The latest date that I’ve seen a killing frost in our area was April 11, and that one did a lot of damage. But if you’re any kind of a gambler, you can start planting tomatoes, beans, cucumbers, corn, marigolds, zinnias and other frost-sensitive plants in the next few days. A week from now your odds will be even better.

• On the other hand, if the rainy weather kept you from planting vegetables like onions, lettuce, spinach, cabbage, broccoli, cauliflower and Irish potatoes, you’ve already missed it for this year. Save your valuable garden space for the warm-season crops. You get about a two-week window of opportunity with each of those crops. The window is governed by the oncoming heat of late spring and summer.

• That same line of thinking applies to cool-season color, including petunias, sweet alyssum, stocks, larkspurs and snapdragons. It soon becomes too late to plant them. Hot weather will catch them before they can complete their productive life cycles. If it gets much later, go for the warm-season bloomers instead.

• If you still haven’t applied your pre-emergent weedkiller granules (Dimension, Halts or Balan) to prevent crabgrass and grassburs this summer, you’ll still get a lot of help from them if you apply them this weekend. You really do need to get the job done by mid-March each year, but you’ll still prevent germination of many of their seeds even if you do miss a few. But don’t wait past this weekend. Oh, and these are not “weed-and-feed” products. These are strictly pre-emergent weedkiller granules. It’s still a couple of weeks too early to fertilize.

• Looking to plant new sod in your lawn this spring? The good news is that the rain hasn’t pushed you too far behind. Prime time is just coming up in April and May, but you’ll want to wait until the soil has dried enough that you can rototill and rake it. Don’t make the mistake of laying new sod out over old grass and expecting it to take root. Give it the best possible chance by preparing a good planting surface. If you’re thinking about seeding bermudagrass, wait until May when the ground has warmed considerably more.

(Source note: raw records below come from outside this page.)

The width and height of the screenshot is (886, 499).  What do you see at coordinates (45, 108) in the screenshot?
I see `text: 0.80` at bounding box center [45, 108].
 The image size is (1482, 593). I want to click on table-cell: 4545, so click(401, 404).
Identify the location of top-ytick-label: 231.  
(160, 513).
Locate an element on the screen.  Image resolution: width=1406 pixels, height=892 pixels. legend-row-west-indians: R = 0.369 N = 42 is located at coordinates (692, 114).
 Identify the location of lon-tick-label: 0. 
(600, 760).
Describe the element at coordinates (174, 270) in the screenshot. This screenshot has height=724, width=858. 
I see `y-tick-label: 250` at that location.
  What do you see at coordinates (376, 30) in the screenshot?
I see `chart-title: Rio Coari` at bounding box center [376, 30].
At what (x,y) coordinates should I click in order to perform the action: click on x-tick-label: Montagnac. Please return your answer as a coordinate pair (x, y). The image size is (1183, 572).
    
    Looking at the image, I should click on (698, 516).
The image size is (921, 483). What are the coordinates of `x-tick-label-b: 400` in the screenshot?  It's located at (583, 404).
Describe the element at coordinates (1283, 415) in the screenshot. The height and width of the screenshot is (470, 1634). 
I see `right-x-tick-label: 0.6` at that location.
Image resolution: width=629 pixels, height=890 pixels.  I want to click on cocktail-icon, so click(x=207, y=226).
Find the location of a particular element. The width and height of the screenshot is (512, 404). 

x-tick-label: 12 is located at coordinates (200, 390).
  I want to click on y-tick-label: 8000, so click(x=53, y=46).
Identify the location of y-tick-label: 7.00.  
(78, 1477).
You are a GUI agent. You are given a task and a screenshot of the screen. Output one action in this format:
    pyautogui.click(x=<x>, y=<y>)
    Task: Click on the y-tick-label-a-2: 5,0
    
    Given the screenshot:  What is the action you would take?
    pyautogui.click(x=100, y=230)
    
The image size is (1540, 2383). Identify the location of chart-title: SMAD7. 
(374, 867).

• Spring pruning is delayed or should be saved. You want to prune spring-blooming shrubs and vines immediately after they finish flowering. That would include forsythias, bridal wreaths, flowering quince, azaleas, wisterias, Carolina jessamine, crossvine and all the others. The time to prune and reshape them is directly after their last petals have fallen. Don’t let that chance slip past you.

• Rose pruning really got away from many of us. The goal is always to prune rose bushes back by 50 percent and to do so in the first two weeks of February. Knockout roses especially need that reshaping because they grow so dense in a hurry. But by now they should be vigorous and blooming. You’re many weeks too late to trim them. It would be a huge setback. Instead, remove individual canes as needed and wait for early August to do a less-extensive job of pruning to stimulate the fall bloom.

In the meantime, double check all of your roses to be sure they’re not infected with rose rosette virus. Look for rank, thick stems with excessive quantities of thorns and buds that don’t open properly. If you get confirmation that you have rosette in your roses, the affected plants must be removed immediately. They will only serve to infect other roses in the neighborhood.